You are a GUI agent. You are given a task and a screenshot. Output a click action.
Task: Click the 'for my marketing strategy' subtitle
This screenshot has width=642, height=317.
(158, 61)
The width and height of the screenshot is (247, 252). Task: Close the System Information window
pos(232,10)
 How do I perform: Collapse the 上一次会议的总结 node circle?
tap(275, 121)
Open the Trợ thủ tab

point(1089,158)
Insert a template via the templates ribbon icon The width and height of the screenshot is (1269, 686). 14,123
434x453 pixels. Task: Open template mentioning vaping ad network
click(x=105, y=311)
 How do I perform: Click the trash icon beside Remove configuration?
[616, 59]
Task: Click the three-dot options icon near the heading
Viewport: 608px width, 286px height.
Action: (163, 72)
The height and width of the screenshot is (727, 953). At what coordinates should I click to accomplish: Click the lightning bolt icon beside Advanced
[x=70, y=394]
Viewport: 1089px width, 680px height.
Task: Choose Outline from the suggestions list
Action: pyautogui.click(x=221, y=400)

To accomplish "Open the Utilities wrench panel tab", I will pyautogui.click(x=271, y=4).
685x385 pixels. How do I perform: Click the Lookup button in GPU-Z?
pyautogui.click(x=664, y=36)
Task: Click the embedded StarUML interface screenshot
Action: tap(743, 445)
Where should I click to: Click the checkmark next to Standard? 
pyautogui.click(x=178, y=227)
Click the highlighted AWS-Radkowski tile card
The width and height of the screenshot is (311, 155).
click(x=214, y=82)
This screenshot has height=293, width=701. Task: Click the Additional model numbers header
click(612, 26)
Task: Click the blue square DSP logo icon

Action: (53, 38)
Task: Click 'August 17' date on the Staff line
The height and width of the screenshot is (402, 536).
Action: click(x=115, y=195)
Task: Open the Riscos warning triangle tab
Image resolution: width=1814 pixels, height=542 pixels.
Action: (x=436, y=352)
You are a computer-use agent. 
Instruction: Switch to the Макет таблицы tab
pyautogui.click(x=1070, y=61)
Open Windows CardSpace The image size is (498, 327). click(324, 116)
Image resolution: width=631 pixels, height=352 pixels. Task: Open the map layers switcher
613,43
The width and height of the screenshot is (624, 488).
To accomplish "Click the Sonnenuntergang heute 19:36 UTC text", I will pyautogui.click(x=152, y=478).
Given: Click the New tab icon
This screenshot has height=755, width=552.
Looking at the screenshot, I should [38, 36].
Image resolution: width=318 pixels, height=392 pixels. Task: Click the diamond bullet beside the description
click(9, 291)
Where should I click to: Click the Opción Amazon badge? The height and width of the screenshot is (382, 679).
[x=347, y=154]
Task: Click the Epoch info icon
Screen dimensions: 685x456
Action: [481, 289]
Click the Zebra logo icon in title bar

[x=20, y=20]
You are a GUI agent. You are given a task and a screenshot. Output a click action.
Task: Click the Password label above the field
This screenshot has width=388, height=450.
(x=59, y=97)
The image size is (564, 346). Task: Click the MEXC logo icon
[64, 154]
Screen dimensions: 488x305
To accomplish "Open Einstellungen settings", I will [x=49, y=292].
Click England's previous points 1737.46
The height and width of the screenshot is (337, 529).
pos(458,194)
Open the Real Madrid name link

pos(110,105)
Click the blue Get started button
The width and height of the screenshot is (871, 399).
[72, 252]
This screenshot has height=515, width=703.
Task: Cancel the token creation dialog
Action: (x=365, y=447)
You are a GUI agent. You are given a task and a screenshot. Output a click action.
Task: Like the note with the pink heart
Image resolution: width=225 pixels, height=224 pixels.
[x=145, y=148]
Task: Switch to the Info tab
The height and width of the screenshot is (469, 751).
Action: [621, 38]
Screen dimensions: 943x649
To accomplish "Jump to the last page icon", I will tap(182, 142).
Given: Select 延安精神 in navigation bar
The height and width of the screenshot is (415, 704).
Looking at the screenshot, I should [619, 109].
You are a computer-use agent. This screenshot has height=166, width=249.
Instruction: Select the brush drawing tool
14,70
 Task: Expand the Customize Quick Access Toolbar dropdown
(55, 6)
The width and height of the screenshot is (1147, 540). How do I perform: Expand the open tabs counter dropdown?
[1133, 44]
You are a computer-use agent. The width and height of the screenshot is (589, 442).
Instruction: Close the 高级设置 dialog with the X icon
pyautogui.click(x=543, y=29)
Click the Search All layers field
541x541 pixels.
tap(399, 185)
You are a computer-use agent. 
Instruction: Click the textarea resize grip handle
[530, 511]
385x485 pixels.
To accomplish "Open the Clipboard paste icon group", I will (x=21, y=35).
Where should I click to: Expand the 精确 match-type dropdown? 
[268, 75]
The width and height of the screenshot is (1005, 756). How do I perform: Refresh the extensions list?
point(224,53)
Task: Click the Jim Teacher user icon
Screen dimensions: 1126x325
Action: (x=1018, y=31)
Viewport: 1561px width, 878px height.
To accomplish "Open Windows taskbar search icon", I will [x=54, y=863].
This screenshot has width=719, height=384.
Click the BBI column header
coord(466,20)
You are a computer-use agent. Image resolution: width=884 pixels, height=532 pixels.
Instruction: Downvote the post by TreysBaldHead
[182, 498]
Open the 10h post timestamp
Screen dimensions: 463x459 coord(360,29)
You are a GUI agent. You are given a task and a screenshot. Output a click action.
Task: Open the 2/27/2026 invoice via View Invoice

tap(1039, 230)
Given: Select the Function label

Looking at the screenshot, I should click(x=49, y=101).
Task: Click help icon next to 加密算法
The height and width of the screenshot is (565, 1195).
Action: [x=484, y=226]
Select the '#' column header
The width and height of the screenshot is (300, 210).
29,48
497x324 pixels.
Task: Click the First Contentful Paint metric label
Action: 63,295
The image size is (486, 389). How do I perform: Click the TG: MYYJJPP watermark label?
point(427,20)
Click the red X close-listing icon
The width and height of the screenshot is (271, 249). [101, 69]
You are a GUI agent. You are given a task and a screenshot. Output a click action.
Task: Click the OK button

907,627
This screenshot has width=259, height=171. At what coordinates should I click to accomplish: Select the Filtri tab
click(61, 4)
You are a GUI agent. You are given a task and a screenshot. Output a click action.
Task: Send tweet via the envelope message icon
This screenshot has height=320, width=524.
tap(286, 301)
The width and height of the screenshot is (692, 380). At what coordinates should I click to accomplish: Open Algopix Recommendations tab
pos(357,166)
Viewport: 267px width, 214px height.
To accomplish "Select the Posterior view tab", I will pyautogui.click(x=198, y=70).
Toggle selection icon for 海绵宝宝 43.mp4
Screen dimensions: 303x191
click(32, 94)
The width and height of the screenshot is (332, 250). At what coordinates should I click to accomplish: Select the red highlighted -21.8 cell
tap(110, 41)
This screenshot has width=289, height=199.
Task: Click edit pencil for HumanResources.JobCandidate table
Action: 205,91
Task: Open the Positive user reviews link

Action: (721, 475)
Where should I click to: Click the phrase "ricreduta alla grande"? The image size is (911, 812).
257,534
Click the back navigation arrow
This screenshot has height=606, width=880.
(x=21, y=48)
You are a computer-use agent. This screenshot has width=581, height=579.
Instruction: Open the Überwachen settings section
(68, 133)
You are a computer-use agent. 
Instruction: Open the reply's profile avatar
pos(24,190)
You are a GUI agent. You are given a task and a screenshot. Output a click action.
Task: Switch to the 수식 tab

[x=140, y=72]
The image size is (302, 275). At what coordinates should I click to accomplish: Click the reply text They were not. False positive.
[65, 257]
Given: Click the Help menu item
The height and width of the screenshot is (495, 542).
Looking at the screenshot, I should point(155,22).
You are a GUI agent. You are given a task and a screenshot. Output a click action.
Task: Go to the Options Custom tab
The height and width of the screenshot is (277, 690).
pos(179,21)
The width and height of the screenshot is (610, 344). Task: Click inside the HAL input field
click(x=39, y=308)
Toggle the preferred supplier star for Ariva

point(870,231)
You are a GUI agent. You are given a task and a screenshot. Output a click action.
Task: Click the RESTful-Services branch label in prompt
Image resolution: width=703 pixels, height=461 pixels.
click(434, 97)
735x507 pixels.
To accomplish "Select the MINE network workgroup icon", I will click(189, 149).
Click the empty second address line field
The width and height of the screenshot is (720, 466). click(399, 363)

***

Problem statement:
Lines wanted from the listing above: the line with "Screen dimensions: 685x456" up to and including the line with "Task: Click the Password". Please write them out exactly, adding nothing else.

Answer to this task:
Screen dimensions: 685x456
Action: [481, 289]
Click the Zebra logo icon in title bar

[x=20, y=20]
You are a GUI agent. You are given a task and a screenshot. Output a click action.
Task: Click the Password label above the field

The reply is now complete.